After that, in the first embodiment, if the microphone 220 includes a microphone array, then the beamforming module 301 b may provide correspondingly the noise signal NS to the subspace speech enhancement module 302 b. In this case, the subspace speech enhancement module 302 b may perform a subspace speech enhancement algorithm to acquire the second audio-signal component from the second specific signal SS2 according to the noise signal NS.
From another viewpoint, the subspace speech enhancement operation mentioned above may be understood as a noise canceling method in a vector space. Specifically, the subspace speech enhancement module 302 b may eliminate a subspace including a noise in the second specific signal SS2 according to the noise signal NS in order to achieve the effect of eliminating an environmental noise while maintaining the second audio-signal component. For details of the subspace speech enhancement algorithm mentioned above, please refer to Kris Hermus, Patrick Wambacq, and Hugo Van hamme, “A Review of Signal Subspace Speech Enhancement and Its Application to Noise Robust Speech,” EURASIP Journal on Advances in Signal Processing, 2006. No further descriptions are provided herein.
In addition, in the second embodiment, if the microphone 210 merely includes a single microphone, then the beamforming module 301 b may not be able to provide the noise signal NS to the subspace speech enhancement module 302 b. In this case, the subspace speech enhancement module 302 b may still perform the subspace speech enhancement algorithm and directly acquire the second audio-signal component from the second specific signal SS2 as the fourth signal S4.

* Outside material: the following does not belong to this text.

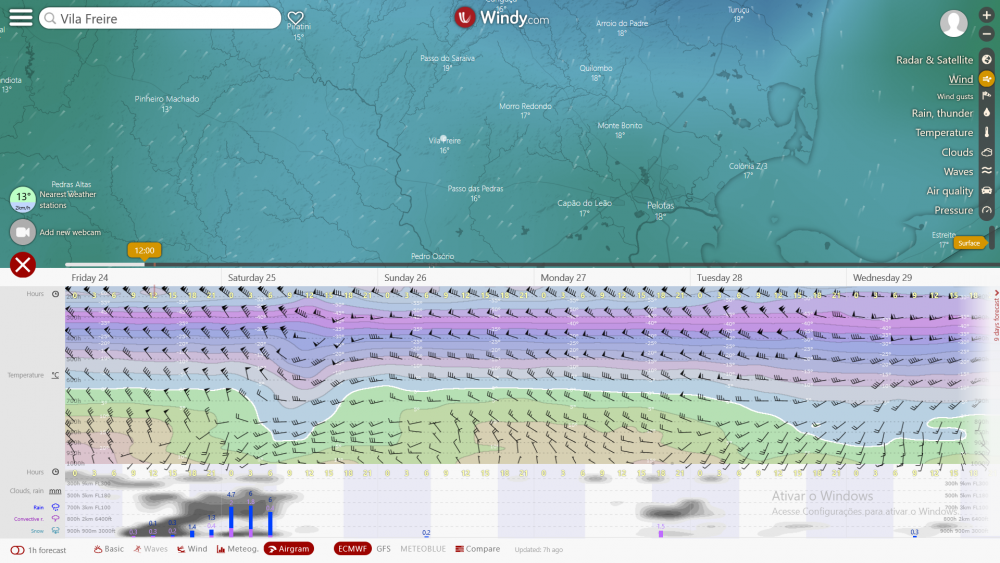Expand the 9 days forecast arrow
The image size is (1000, 563).
pyautogui.click(x=996, y=294)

After that, the processing circuit 204 may execute the signal synthesis module 303 to perform the signal synthesis operation on the first signal S1 and the fourth signal S4 to synthesize the first signal S1 and the fourth signal S4 to form an output speech signal OS. In an embodiment, the cutoff frequency corresponding to the signal synthesis operation mentioned above may fall between 1 kHz and 2 kHz. In this way, the attenuation of a human speech signal having a frequency generally lower than 1 kHz caused by the signal synthesis operation mentioned above may be avoided.
Furthermore, since the signal separation module 302 a performs the signal separation operation mentioned above based on the second signal S2 and the third signal S3, and the second signal S2 and the third signal S3 may be understood to be corresponding to the low-frequency component of the human speech signal generated by a user, the operations performed by the signal separation module 302 a and the subspace speech enhancement module 302 b may achieve a better noise canceling effect in the low-frequency signal of the human speech signal.

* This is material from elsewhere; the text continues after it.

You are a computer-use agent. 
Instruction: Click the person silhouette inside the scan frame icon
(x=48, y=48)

Hence, after the signal synthesis operation mentioned above is performed on the fourth signal S4 provided by the subspace speech enhancement module 302 b and the first signal S1 (which corresponds to a high-frequency signal having a frequency higher than the crossover in the human speech signal generated by a user) provided by the high-pass filter 202 a, the low-frequency signal of the output speech signal OS may have a lower noise signal. And since the high-frequency noise has a high directivity, it can be substantially filtered and eliminated via the beamforming module 301 b without noise reduction by the noise reduction module 302. Therefore, the noise reduction module 302 only needs to perform the noise reduction operation in the low-frequency signal, which may boost effectively an operation speed and thereby facilitate the subsequent speech recognition operation.
Please refer to FIG. 4, which is a schematic view of a set of earphones according to an embodiment of the disclosure. As shown in FIG. 4, the set of earphones may include earphones 410 and 420, wherein the earphone 410 may include an accelerometer 411, a microphone 412, the filtering module 202, and the processing circuit 204, and the earphone 420 may include an accelerometer 421 and a microphone 422. It should be understood that, to facilitate understanding, the filtering module 202 and the processing circuit 204 in the earphone 410 of FIG. 4 are shown as the illustration of FIG. 3.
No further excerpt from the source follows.